Readers know I am looking to re-deploy funds and profits taken last week. While the metals and miners have already pulled back in price to levels I consider attractive, I am waiting for more time to pass, as corrections are usually functions of both price and time. With price objectives met, I will wait for some time to pass, with the plan that if prices come back down to this area after 6-10 weeks (assuming they bounce soon, then drop again), or if prices just go sideways overall for a few weeks while technicals reset, then I will be ready to buy heavily again.

Also, the extreme volatility must be respected and accounted for, with smaller position sizes in order to contain risk. This forces smaller position sizes, so that when things calm down, one is not invested heavily enough for the next move higher. Much better to wait for some calm, let prices find an area where there are similar numbers of buyers and sellers, so that emotions calm down and. make it conducive to larger bet sizes. After all, position sizing is everything, and there is no need to step in front of a moving train. If I have to pay slightly higher prices but also have some time that has passed and reset the technicals, so be it, then I can place larger bets for a potentially more extended move higher again.

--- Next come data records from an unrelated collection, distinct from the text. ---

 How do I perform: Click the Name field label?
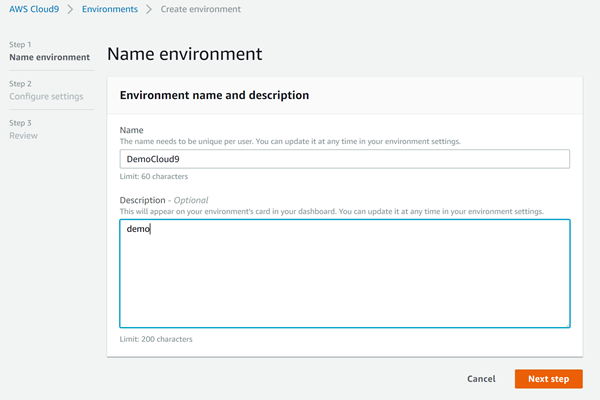pyautogui.click(x=131, y=130)
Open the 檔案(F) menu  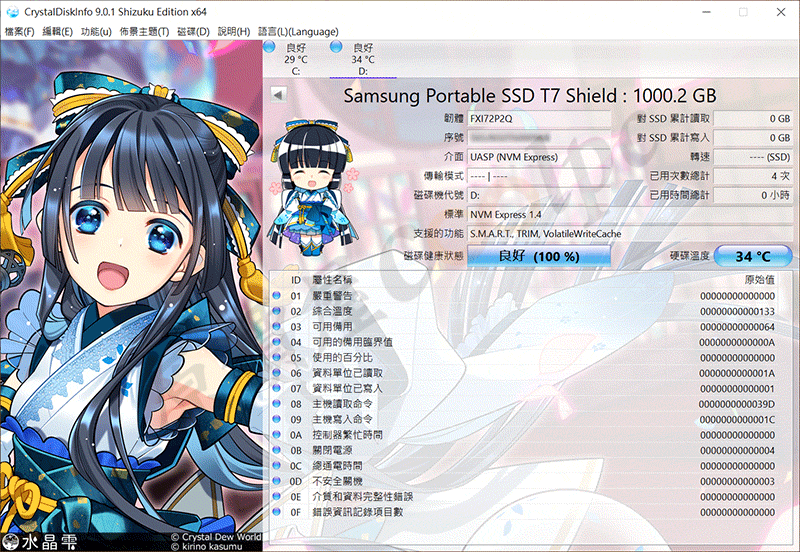coord(19,32)
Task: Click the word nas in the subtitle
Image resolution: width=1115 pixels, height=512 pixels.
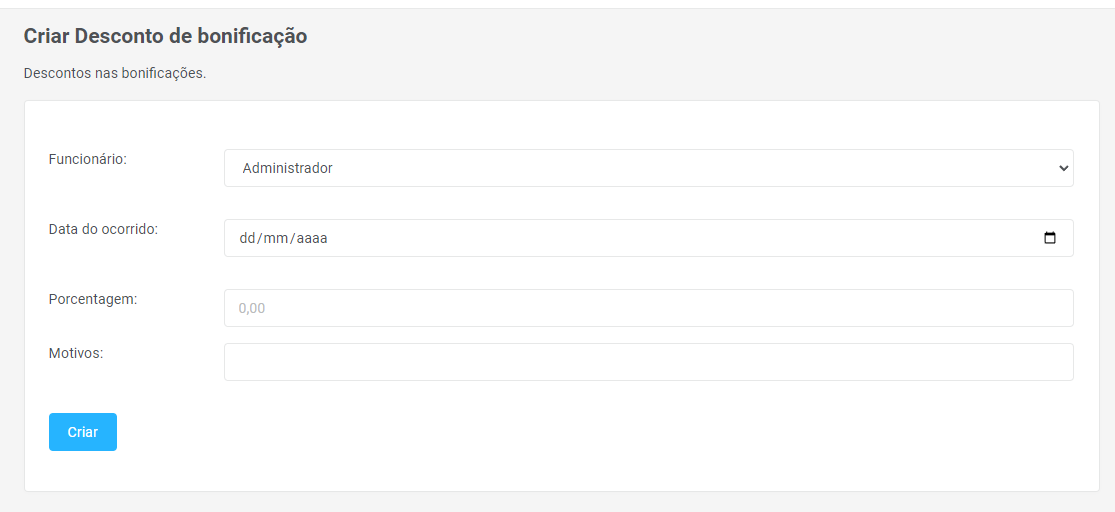Action: pos(107,73)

Gold has already dropped 21.5% from the high last week to the low yesterday, that should be enough to shake out many bulls, but things are volatile right now and a big move up or down from here would not shock me. So, its time to sit and keep our powder dry for the next setup. It could even come in energy, like coal and oil stocks, but my hunch is it will still be in the precious metals, there is very little chance that the bull is over in precious metals and miners.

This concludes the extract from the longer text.